Burkett is the intrepid player behind a tool for Fallout 76 players called Map 76, an exhaustive and still-growing map of Fallout 76’s rendition of West Virginia that details where you can find just about anything in the game’s post-apocalypse. It’s an exceedingly useful tool, because Fallout 76 players have increasingly taken to the game as a crafter’s paradise, a place to build communities and hunt for unusual items. Trouble is, it’s way too hard to do.

“There are quests that you could search for hours looking for things that are required and never stumble upon them organically,” Burkett said. “ A lot of things you need to find and do are simply not ‘stumble-uponable.’ For instance, in many challenges you need to take pictures of things. Yet the only way to get a camera is through an extremely rare spawn at only a few points on a huge map.”

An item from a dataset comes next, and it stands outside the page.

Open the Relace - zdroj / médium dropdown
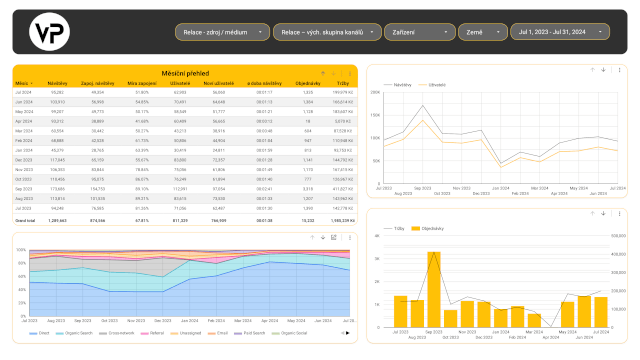640x360 pixels. [222, 32]
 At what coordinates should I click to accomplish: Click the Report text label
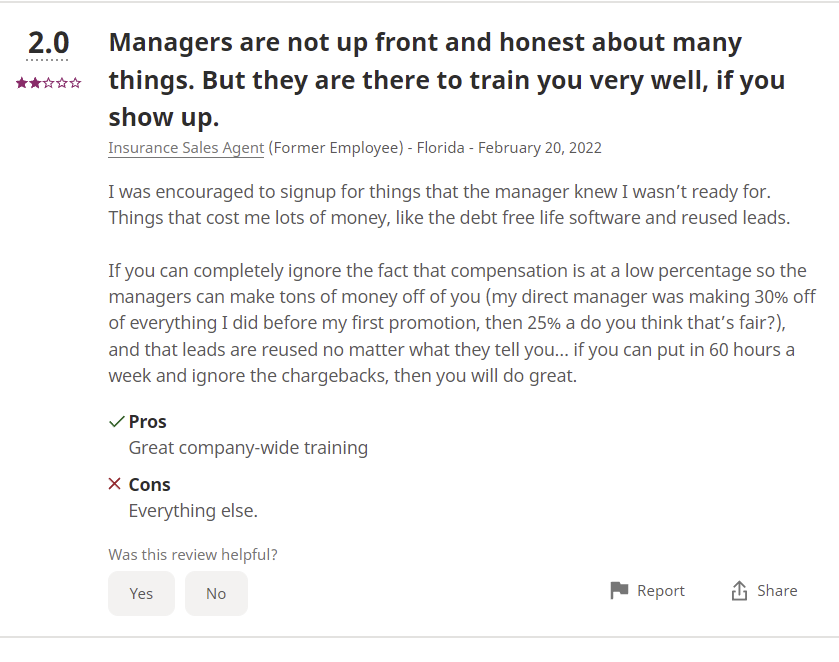661,591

This frustrated Burkett. A 34-year-old software developer from Austin, Texas, Burkett doesn’t really consider himself a gamer; he’ll go years without touching a game. But he is a Fallout fan, and Fallout 76, despite its reputation for being a frustrating, buggy game, made an impression on him, largely due to the kindness of the game’s community.

Friendlier than they look, apparently.
Friendlier than they look, apparently.

After one particularly involved search for some extremely rare crafting plans that sent Burkett hopping from server to server in order to up the odds that it might spawn, he began making a personal database of where crafting plans would spawn on the map, incorporating tips he’d found from other players who had formed trading groups. Since this manual process was extremely time-consuming, he began thinking of less labor-intensive ways to make a resource more comprehensive than his own de facto database. Having seen some maps built on datamined location data, Burkett decided to try his hand at making his own.


Map 76 is the product of Burkett’s last several months of work, and on the Fallout 76 subreddit, it’s been very well-received, with 2,000 upvotes over the last 24 hours. Much like his initial experience playing the game, Burkett was pleasantly surprised to see his first foray in making a community tool was warmly welcomed.

“I am not sure what I was expecting. I mean, I always expect the hateful responses, I did post it on the internet after all,” he said. “I just know that I am obsessed with this game. I know a lot of others are as well. I built this map for myself because I needed it. It was something that I needed to exist for me to continue enjoying the game. I assumed there would be people out there just as happy to have it as I am.”


Burkett’s not the only person making Fallout 76 maps; he was also inspired by a project called Mappalachia. But he isn’t sure whether the proliferation of player-made tools like his are how the developers at Bethesda Game Studios want players engaging with the game. He is growing increasingly certain that there may be a widening gulf between how the developers want the game to be played and how the game is actually played.

“I feel they think everyone wants to go around killing each other all the time, which is why they spend so much time on the different PVP modes they keep coming out with,” Burkett says. “But in my experience, the people who keep playing this game are people like me. I am a treasure hunter. I like the hunt for rare items, I like trading, and I like the community. The people I meet in the game are always friendly and always searching for something. The community is friendly and has no desire to kill you. I don’t think Bethesda understands this. Their recent updates seem to point that they are trying to move away from those aspects. More and more content cannot be traded. More PVP modes.”


All things very different from what got Jaret Burkett into Fallout 76—a kind stranger who helped him out in his earliest in-game moments, and the kinder people he’s met since.